# Can't help myself......



## KanDo (Jun 15, 2011)

A man walks in to the bedroom with a sheep under his arm. His wife is on the bed reading.
The man says" This is the pig I have sex with when you have a headache". 
The wife says" I think you"ll find that's a sheep"
The man says" I think you'll find I was talking to the sheep"


Sorry! I couldn't help myself


----------



## Jellybeans (Mar 8, 2011)

Oh LAWD :rofl:


----------



## F-102 (Sep 15, 2010)

I actually told that joke to someone at work this morning!!!


----------



## Therealbrighteyes (Feb 11, 2010)

Can I join?

What's the difference between a girlfriend and a wife? 30 lbs.

What's the difference between a boyfriend and a husband? 30 minutes.


----------



## michzz (Jun 6, 2008)

Who was it that said?

"Marriage is the process of finding out what kind of man your wife really wanted."

OK, not so funny!

But here's a dumb joke:

A 3-legged dog walks into a saloon in the Old West. He slides up to the bar and says:
"I'm looking for the man who shot my paw." 

And the obligatory blonde joke.

"What does a blonde owl say?

"What? what?"


----------



## CH (May 18, 2010)

Through a scheduling mix up, a man and a woman who have never met before find themselves in the same sleeping carriage of a train. It's late, the train is full, and everyone else is already asleep. After the initial embarrassment, they both manage to get to sleep; the woman on the top bunk, the man on the lower.

In the middle of the night the woman leans over and says, "I'm sorry to bother you, but I'm awfully cold and I was wondering if you could possibly pass me another blanket."

The man leans out and, with a glint in his eye, says, "I've got a better idea ... let's pretend we're married."

"Why not," giggles the woman.

"Good," he replies. "Get your own blanket."


----------



## CH (May 18, 2010)

Last one from me, but this made me laugh so loud at work people started to stare.

This husband and wife are staying in a hotel, and after a romantic evening wining and dining they go off to bed. However, as soon as they settled down, the man (not quite ready for slumber) leans over and whispers softly, "Hey snuggle boopy boops, your lickle hubby wubby isn't quite ready for bye-byes yet."

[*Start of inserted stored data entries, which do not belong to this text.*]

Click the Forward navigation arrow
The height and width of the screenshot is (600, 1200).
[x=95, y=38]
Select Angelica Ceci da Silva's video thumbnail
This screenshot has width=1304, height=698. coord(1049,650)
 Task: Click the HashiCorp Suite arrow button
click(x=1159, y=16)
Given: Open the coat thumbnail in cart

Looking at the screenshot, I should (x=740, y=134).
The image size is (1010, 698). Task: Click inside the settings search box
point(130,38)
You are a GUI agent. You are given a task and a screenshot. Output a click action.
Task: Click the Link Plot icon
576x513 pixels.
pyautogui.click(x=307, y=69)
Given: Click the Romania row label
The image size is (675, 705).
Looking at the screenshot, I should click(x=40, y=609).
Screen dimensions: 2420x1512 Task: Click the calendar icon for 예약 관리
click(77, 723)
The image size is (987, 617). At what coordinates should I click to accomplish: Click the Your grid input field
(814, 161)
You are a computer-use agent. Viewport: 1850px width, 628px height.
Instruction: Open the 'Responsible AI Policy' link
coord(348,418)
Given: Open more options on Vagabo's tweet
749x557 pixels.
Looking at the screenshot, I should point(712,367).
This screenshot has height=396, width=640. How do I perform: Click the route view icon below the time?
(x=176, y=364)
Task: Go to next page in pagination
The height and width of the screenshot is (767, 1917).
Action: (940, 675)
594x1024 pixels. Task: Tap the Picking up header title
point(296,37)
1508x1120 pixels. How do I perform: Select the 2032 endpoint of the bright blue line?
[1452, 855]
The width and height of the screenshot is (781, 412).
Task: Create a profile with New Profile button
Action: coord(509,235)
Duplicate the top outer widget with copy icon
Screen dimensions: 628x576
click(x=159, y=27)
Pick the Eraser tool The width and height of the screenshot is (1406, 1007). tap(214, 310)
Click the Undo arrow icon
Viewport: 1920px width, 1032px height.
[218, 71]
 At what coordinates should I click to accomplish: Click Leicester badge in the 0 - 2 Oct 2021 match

The wife takes the hint and says, "OK, but I have to use the bathroom first." So off she goes but on her way back she trips over a piece of carpet and lands flat on her face.

Her husband jumps up and exclaims in a concerned tone "Oh my little honey bunny, is your nosey-wosey all right?"

No harm is done, so she jumps into bed and they have mad passionate sex for three hours. Afterwards, the wife goes off to the bathroom again, but on her way she trips over the same piece of carpet and again lands flat on her face on the floor.

Her husband looks over and grunts "Clumsy *****."


----------



## F-102 (Sep 15, 2010)

Q: How do you turn a fox into an elephant?

A: Marry it!


----------



## Therealbrighteyes (Feb 11, 2010)

A mortician was working late one night. It was his job to examine the dead bodies before they were sent off to be buried or cremated. As he examined the body of Bernie Schwartz, who was about to be cremated, he made an amazing discovery: Bernie Schwartz had the longest penis he had ever seen!

"I'm sorry Mr. Schwartz," said the mortician, "But I can't send you off to be cremated with a tremendously huge penis like this. It has to be saved for posterity."

And with that the coroner used his tools to remove the dead man's schlong. The coroner stuffed his prize into a briefcase and took it home. The first person he showed was his wife.

"I have something to show you that you won't believe," he said, and opened his briefcase.

"Oh my god!" she screamed, "Bernie Schwartz is dead!"


----------



## F-102 (Sep 15, 2010)

Woo Hoo!

A father walks past his son's room at bedtime, and hears his son saying his prayers:
"God bless mommy, daddy, grandma and please take care of grandpa-he will be with you soon."

The next day, grandpa dies.

The next week, the boy is saying his prayers again, and the father again hears him:
"God bless mommy and daddy, and take care of grandma-she will be with you soon."

Next day, the grandma dies.

Two weeks later, the father hears his son saying his prayers again:
"God bless mommy, and take care of daddy-he will be with you soon."

The father freaks out, can't sleep, goes to work the next day and is a nervous wreck. He is extra careful, constantly looking over his shoulder and frightened, but he gets through the entire day, and congratulates himself on cheating death as he crawls into bed with his wife. He notices that she has been bummed out all evening, so he asks her what is wrong.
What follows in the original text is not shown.